1. Product/Service name and self-developed ingredient description

This product is a set of electronic system processing and control operation process, which mainly assists customers to replace the current manual operation, and will complete the import, evaluation, notification, processing, tracking and management of information asset weakness scanning results and record and keep track records, which can not only grasp the weaknesses and their repair status in real time, reduce adverse effects, but also reduce the possible threats of these weaknesses to the customer's assets and even operations.

The design and development of the entire product are designed in accordance with the guidelines of the ISO-27001 specification.

With the rapid development of the Internet's open architecture, information security can no longer focus on a single point or aspect of consideration. The entire information security includes the network, server, operating system, application program, database system and human factors. considerations at various levels. Therefore, in this project, we emphasize the design of information security in the design stage, therefore, it is comprehensive throughout the entire project life cycle, and in the program development stage and the online maintenance stage, there are different plans. Therefore, in terms of programming specifications, our company refers to the "Web Application Security Reference Guide" published by the National Information Security Conference Technology Service Center and the 10 OWASP (Top 10 Most Critical Web Application Security Risks), information security requirements are incorporated into the system design when the program is written.

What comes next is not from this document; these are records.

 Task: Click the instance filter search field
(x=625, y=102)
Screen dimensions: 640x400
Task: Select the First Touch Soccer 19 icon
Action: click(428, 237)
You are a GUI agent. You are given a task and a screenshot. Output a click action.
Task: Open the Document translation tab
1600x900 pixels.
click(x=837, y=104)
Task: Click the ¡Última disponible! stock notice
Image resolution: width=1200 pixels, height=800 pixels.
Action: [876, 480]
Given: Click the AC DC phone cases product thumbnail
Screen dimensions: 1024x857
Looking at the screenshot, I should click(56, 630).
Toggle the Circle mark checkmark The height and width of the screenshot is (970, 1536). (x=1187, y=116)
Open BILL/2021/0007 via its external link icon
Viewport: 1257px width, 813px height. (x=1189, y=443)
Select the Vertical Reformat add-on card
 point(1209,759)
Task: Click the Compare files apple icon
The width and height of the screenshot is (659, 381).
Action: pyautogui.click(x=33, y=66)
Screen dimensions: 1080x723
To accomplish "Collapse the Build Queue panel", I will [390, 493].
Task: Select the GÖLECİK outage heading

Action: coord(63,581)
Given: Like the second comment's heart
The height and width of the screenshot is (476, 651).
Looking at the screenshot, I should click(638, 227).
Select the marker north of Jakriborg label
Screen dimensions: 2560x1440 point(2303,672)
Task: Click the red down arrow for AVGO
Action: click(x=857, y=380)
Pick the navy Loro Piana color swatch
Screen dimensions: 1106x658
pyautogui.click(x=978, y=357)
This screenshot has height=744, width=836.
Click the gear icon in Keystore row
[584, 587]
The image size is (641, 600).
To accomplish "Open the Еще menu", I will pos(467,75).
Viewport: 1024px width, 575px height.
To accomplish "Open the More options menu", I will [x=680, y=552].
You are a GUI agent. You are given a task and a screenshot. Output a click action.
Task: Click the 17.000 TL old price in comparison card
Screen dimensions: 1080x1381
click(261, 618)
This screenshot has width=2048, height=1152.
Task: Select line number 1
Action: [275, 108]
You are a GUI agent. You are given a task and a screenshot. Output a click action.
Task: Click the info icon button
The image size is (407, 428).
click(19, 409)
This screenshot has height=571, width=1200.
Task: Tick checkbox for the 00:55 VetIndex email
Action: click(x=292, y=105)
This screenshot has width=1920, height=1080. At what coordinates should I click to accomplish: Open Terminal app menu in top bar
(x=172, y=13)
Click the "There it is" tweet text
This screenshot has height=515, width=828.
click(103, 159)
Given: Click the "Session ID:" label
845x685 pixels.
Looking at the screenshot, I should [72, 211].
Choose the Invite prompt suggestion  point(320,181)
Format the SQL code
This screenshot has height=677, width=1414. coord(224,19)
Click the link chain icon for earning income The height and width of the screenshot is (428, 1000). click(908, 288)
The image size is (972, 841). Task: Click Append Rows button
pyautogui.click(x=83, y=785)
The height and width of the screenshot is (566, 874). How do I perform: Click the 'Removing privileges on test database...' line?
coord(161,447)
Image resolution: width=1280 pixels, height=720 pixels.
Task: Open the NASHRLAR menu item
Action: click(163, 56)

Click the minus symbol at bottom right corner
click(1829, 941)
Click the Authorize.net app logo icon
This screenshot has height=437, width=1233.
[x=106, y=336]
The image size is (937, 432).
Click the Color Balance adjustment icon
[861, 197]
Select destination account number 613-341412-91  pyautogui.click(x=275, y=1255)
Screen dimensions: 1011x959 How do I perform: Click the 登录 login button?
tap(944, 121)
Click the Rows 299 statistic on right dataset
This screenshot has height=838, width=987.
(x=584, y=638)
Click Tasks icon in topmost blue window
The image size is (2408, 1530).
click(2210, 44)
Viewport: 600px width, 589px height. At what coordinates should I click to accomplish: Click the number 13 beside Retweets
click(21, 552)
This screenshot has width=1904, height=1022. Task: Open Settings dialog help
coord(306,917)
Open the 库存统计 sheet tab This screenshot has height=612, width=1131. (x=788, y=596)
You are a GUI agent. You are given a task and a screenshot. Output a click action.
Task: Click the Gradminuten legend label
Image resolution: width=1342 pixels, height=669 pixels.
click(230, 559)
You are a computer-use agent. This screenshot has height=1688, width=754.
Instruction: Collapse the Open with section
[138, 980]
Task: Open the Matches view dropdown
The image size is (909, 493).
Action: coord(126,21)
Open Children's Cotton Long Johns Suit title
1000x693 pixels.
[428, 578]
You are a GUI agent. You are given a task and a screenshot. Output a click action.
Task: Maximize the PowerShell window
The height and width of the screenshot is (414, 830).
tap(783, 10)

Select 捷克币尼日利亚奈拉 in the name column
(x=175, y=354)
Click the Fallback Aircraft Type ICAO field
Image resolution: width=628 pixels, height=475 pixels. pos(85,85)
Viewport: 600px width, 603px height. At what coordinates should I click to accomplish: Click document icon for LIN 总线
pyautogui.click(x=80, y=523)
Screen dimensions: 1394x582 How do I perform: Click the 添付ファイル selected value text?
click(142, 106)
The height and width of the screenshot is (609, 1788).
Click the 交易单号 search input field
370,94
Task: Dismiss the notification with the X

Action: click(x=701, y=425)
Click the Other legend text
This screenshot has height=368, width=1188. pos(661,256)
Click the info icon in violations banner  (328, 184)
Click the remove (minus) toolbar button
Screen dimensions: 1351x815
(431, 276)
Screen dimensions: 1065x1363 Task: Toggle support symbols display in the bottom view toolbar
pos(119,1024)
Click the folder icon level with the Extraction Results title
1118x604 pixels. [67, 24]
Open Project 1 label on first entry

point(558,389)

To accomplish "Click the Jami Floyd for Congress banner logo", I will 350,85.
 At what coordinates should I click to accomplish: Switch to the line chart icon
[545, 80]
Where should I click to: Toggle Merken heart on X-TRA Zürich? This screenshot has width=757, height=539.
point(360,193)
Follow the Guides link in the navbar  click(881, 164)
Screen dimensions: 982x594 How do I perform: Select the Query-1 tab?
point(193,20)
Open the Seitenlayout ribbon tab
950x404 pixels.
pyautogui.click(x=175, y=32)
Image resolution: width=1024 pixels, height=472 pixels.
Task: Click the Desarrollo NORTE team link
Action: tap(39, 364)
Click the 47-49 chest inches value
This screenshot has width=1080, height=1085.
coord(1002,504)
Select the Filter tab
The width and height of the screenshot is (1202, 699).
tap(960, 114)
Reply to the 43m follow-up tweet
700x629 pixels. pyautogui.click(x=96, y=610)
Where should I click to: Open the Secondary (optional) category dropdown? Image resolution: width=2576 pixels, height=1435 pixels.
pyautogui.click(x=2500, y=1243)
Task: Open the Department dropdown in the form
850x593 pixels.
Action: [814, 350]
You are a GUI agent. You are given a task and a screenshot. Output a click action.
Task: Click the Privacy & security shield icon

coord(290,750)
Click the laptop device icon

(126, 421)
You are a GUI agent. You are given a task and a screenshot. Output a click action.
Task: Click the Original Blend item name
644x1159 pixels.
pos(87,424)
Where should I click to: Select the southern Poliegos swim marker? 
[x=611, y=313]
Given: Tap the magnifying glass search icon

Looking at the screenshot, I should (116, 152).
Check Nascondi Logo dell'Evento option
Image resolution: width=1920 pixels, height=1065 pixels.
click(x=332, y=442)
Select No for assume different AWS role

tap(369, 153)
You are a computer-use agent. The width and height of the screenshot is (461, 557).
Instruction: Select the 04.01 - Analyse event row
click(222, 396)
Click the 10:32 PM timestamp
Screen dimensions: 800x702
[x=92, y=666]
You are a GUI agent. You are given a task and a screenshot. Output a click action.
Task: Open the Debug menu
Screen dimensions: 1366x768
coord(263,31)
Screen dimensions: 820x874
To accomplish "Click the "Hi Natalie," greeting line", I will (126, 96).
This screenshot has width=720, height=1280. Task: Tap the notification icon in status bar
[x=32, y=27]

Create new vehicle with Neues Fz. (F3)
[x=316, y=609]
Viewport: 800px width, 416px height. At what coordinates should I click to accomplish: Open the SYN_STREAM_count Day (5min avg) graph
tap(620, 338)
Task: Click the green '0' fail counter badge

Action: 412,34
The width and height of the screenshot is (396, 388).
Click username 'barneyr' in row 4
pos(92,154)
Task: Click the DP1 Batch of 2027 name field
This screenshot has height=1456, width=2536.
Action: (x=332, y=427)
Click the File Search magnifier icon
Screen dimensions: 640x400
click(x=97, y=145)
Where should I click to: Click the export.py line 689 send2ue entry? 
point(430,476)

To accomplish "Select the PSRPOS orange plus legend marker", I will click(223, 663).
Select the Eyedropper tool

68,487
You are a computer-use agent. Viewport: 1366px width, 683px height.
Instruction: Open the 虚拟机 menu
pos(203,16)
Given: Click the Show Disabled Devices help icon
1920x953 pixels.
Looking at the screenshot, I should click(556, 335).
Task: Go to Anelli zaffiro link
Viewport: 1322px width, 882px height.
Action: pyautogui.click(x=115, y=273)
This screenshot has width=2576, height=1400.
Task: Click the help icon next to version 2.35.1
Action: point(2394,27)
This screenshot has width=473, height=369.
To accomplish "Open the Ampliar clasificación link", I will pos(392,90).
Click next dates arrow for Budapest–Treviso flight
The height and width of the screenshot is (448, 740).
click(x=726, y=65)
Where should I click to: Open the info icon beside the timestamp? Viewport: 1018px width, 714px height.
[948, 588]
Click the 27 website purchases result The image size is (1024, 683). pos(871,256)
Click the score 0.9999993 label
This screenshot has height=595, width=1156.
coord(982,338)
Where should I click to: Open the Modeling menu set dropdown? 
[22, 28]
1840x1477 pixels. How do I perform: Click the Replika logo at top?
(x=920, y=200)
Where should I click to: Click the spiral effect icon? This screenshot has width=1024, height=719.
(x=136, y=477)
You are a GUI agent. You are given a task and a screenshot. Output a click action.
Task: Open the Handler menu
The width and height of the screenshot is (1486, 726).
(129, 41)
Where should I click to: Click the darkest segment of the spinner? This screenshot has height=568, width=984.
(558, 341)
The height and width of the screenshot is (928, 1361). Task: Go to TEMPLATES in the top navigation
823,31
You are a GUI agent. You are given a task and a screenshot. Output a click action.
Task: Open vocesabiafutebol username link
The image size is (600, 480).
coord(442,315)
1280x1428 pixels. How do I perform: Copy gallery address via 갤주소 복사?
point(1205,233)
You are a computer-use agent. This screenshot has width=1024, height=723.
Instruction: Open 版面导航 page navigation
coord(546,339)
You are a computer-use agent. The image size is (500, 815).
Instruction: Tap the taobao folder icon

In addition, since the management of personal data has become an important issue, we have also planned personal data protection measures in this system.

2. Product/Service function description

Product/service functions and features:

A. This system can integrate human resources system, single sign-on and authority control system, import the organizational structure of the organization to correspond to the use roles and authority, and can automatically set up agents.

B. The system provides various input methods for weak point detection results, including batch import or manual input of weak point scan results,

C. It can integrate another set of our ISMS system（Information Asset and Risk Assessment Management System）, and simultaneously check and inventory information assets in the organization.

D. This system can be assigned to different staffs for improvement operations according to different attributes of information security weaknesses.

E. The system conducts risk assessment and analysis based on the imported weak scan results, and refers to the corresponding asset value to automatically determine the priority of improvement operations and the improvement deadline,

F. The system can be automatically processing the online approval process according to the imported organizational structure.

G. This system provides the tracking function of improving the progress of the work, and can attach relevant supporting materials to the supervisor for online approval.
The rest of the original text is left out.